Dehors, la nuit était tombée. Elle regarda par les persiennes durant un instant, se demandant comment les événements de ces derniers jours pouvaient affecter le cours de sa vie. Elle pensa à Zack et se rendit compte, peut-être pour la première fois, qu’elle était contente qu’il soit parti. En étant honnête avec elle-même, elle n’avait fait que tolérer leur relation pour ne pas être seule, quelque chose dont elle avait très peur depuis qu’elle était entrée dans la chambre de ses parents et qu’elle avait trouvé son père mort.

Elle se demanda également ce que pouvait bien faire Ellington. Son appel concernant le profil prouvait qu’il était toujours impliqué dans l’affaire du tueur épouvantail, même si ce n’était qu’en tant que renfort en arrière-plan. En pensant à lui, elle se demanda également si elle aurait pris le profil et la visite à l’école Sainte-Croix autant au sérieux si l’information était venue de quelqu’un d’autre. Avait-elle essayé de l’impressionner lui ou d’impressionner Nelson ?

Alors qu’elle tournait à nouveau les yeux vers les dossiers étalés devant elle, une pensée très simple mais explicite s’imposa : Pourquoi impressionner qui que ce soit ? Pourquoi ne pas juste faire du bon boulot et travailler au mieux de mes capacités ? Pourquoi me préoccuper de ce que les autres pensent de moi, et surtout un ex petit copain inutile, des chefs machos ou un agent du FBI marié ?

Comme provoqué par ses pensées, son téléphone se mit à sonner. Elle le prit de la table encombrée de dossiers et vit que c’était Ellington. Elle sourit d’un air suffisant et fut sur le point d’ignorer l’appel. Il appelait probablement pour qu’elle le remercie concernant le tuyau en cul-de-sac de l’école Sainte-Croix ou peut-être qu’il avait d’autres idées lumineuses qui l’induiraient en erreur et la conduiraient à un autre blâme. Si elle avait eu l’esprit clair à cet instant, elle aurait ignoré l’appel. Mais une partie de la colère ressentie dans le bureau de Nelson était encore présente et lui imposait de répondre.

« Bonjour, agent Ellington, » dit-elle.

« Salut, White. Je sais que je continue à vous ennuyer, mais j’allais partir du bureau et je voulais savoir si des éléments de ce profil avaient été utiles. »

« Non, pas vraiment, » dit Mackenzie, en sautant les mondanités. « En fait, on dirait que la seule chose que j’ai faite en visitant une école catholique, c’est de fâcher la nonne en chef. »

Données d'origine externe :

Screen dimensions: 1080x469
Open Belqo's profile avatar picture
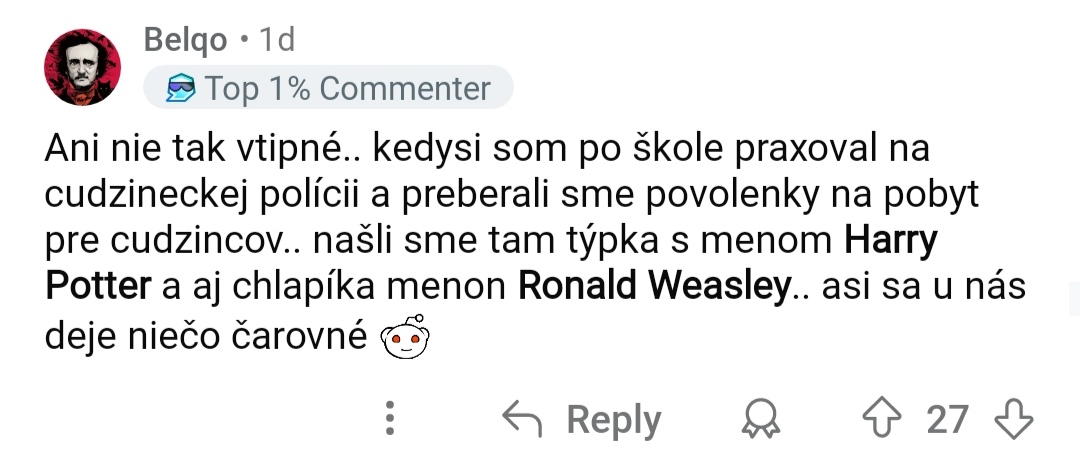coord(82,67)
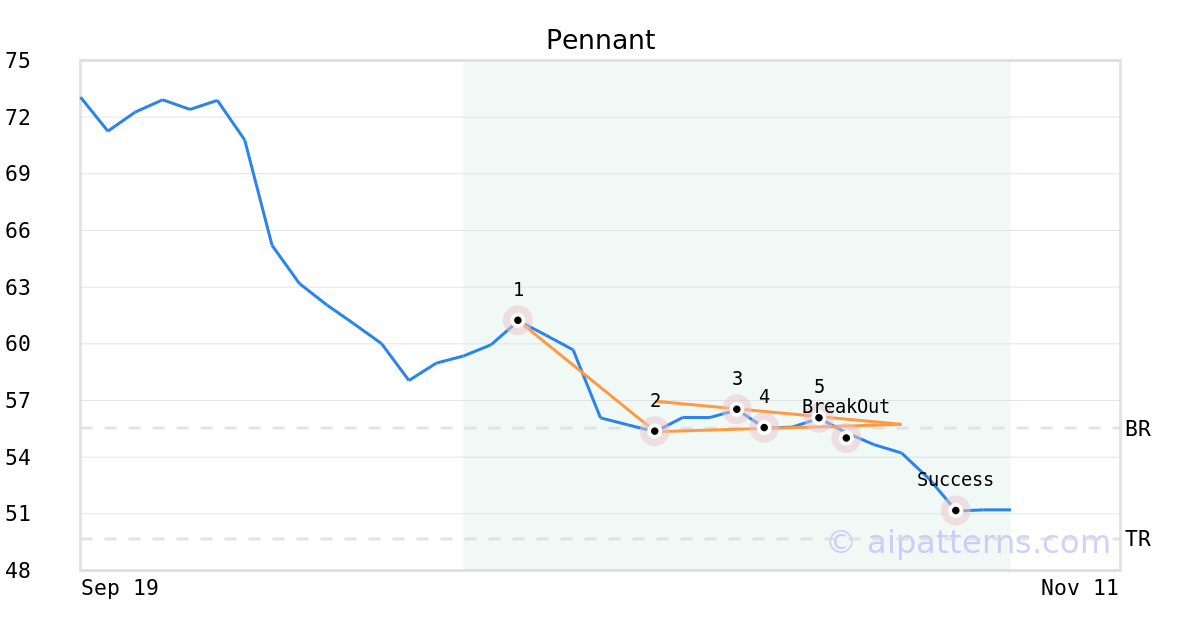
Task: Select pattern point marker 4
Action: click(x=764, y=427)
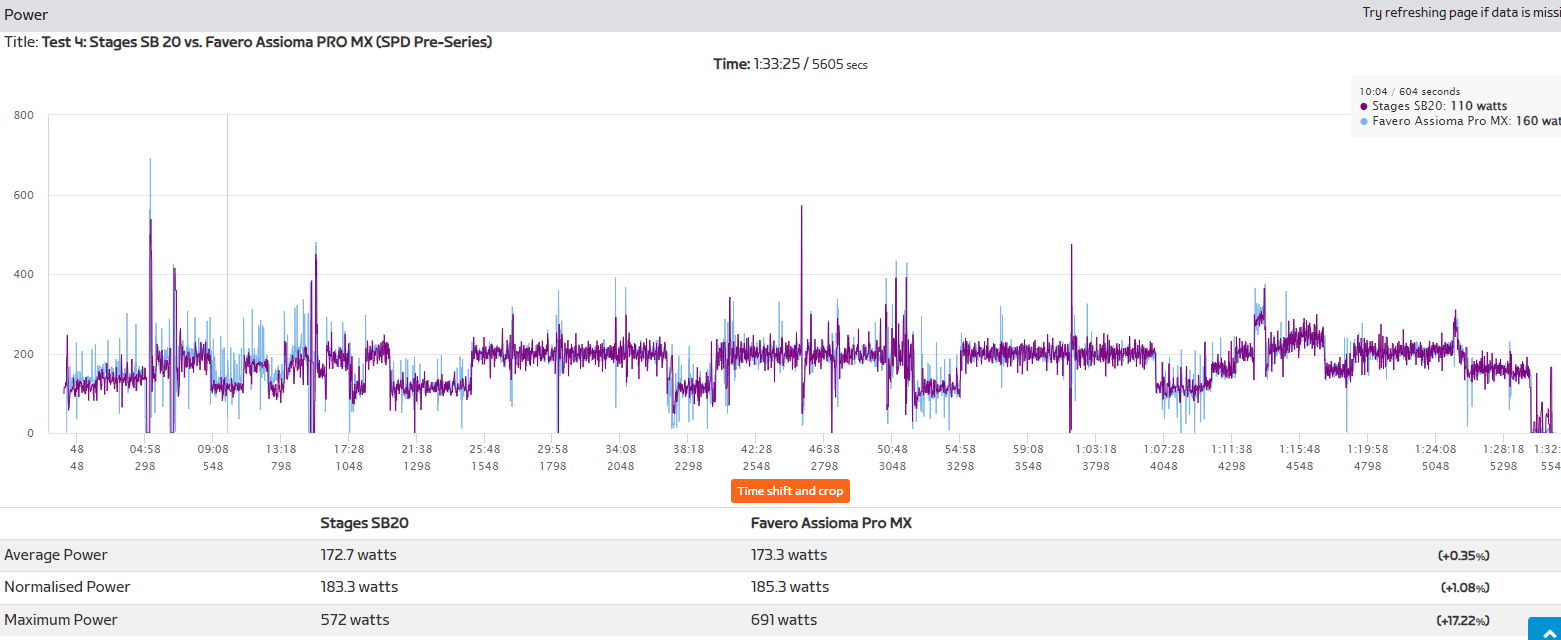Select the Average Power row label
This screenshot has width=1561, height=640.
(x=56, y=555)
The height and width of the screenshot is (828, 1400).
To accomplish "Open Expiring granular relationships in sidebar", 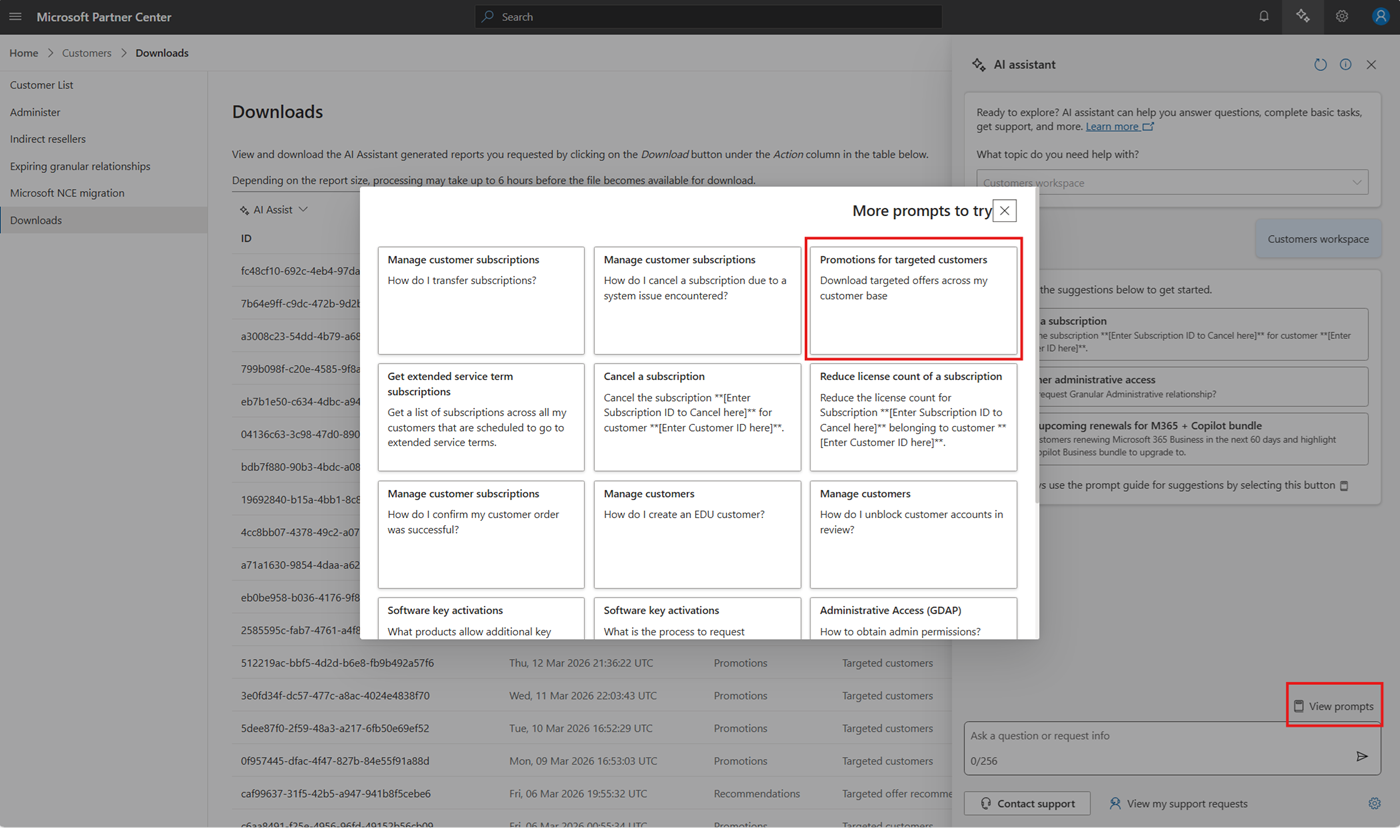I will pyautogui.click(x=80, y=166).
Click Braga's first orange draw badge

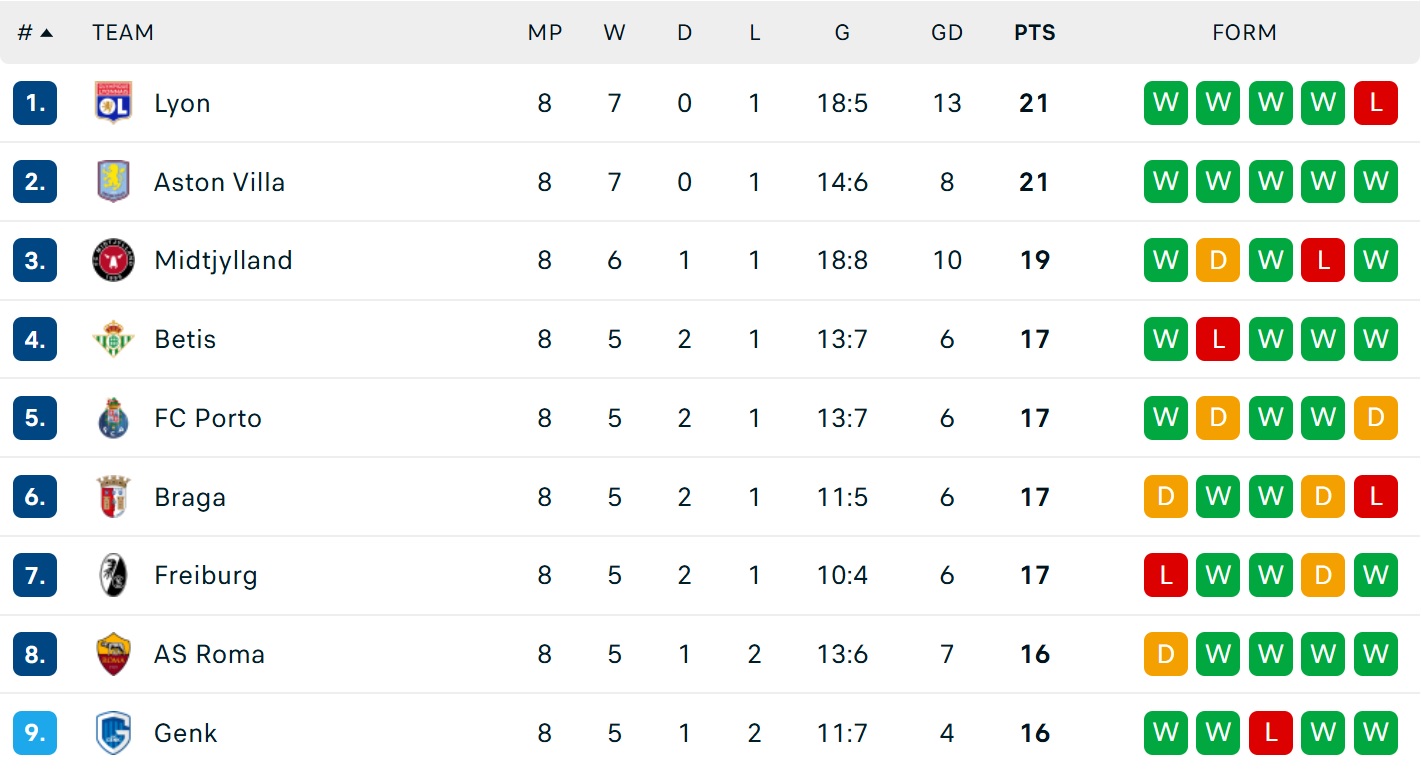1165,497
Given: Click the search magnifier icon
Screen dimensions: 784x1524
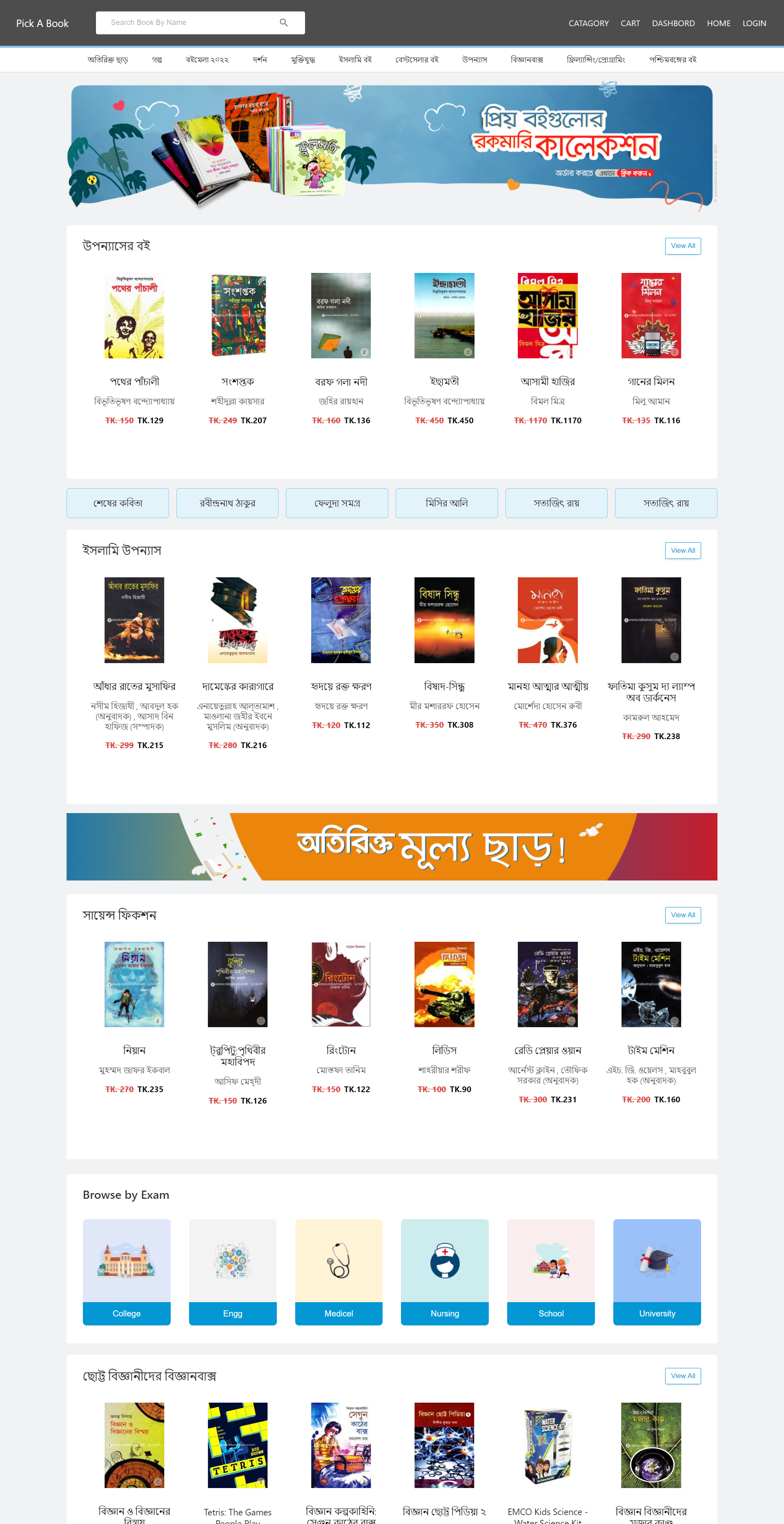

Ellington ne s’attendait visiblement pas du tout à une telle réponse et la ligne resta silencieuse durant quelques secondes avant qu’il ne réponde.

« Qu’est-ce qui s’est passé ? » demanda-t-il.

« C’était un cul-de-sac. Et pendant que j’étais là-bas à me faire sermonner par la proviseur sur la nature intrinsèque du mal, la police d’état est arrivée sur le site de ce que nous croyons être l’endroit du prochain meurtre. Vu que je n’étais pas là, ils ont pris ma place. »

« Ah, merde. »

« Oh, mais il y a encore mieux, » éclata Mackenzie. « Tu te rappelles d’Ellis Pope ? »

« Oui, le journaliste. »

« Oui, lui. Et bien il a décidé de porter plainte aujourd’hui en menaçant d’informer les médias au sujet de notre petite altercation. Les types de la police d’état en ont entendu parler également. Alors ils s’en sont pris à Nelson et je suis officiellement retirée de l’enquête depuis environ une heure. »

« C’est une blague ? » demanda-t-il.

Son incrédulité suscita encore plus de colère en elle mais heureusement, ça l’aida aussi à se rendre compte qu’elle lui parlait de manière impolie sans raison. La situation dans laquelle elle se trouvait n’était pas de sa faute. Tout ce qu’il faisait, c’était prendre des nouvelles et prêter une oreille attentive.

« Non, ce n’est pas une blague, » dit-elle, en essayant de se maîtriser. « On m’a demandé de rester là à ne rien faire pendant que les gars s’occupent de tout. »

« Ce n’est pas juste. »

« C’est vrai, » dit-elle. « Mais je sais que Nelson n’a pas eu le choix. »

« Qu’est-ce que je peux faire ? » demanda Ellington.

« Pas grand-chose, j’en ai bien peur. Si tu veux vraiment aider l’enquête, appelle Nelson. Tu pourrais en fait t’attirer des problèmes en m’appelant pour en parler. »

« White, je suis vraiment désolée de ce qui s’est passé. »

« Il n’y a pas grand-chose d’autre à en dire, » dit-elle.

Le silence se fit de nouveau sur la ligne et cette fois-ci elle ne laissa pas le temps à Ellington d’entamer une autre conversation. Elle avait peur que sa colère déplacée refasse surface et il ne méritait vraiment pas ça.

« Il faut que j’y aille, » dit-elle. « Fais attention à toi. »

« Ça va aller ? » lui demanda-t-il.

« Oui, » dit-elle. « C’est juste que ça a été un choc. »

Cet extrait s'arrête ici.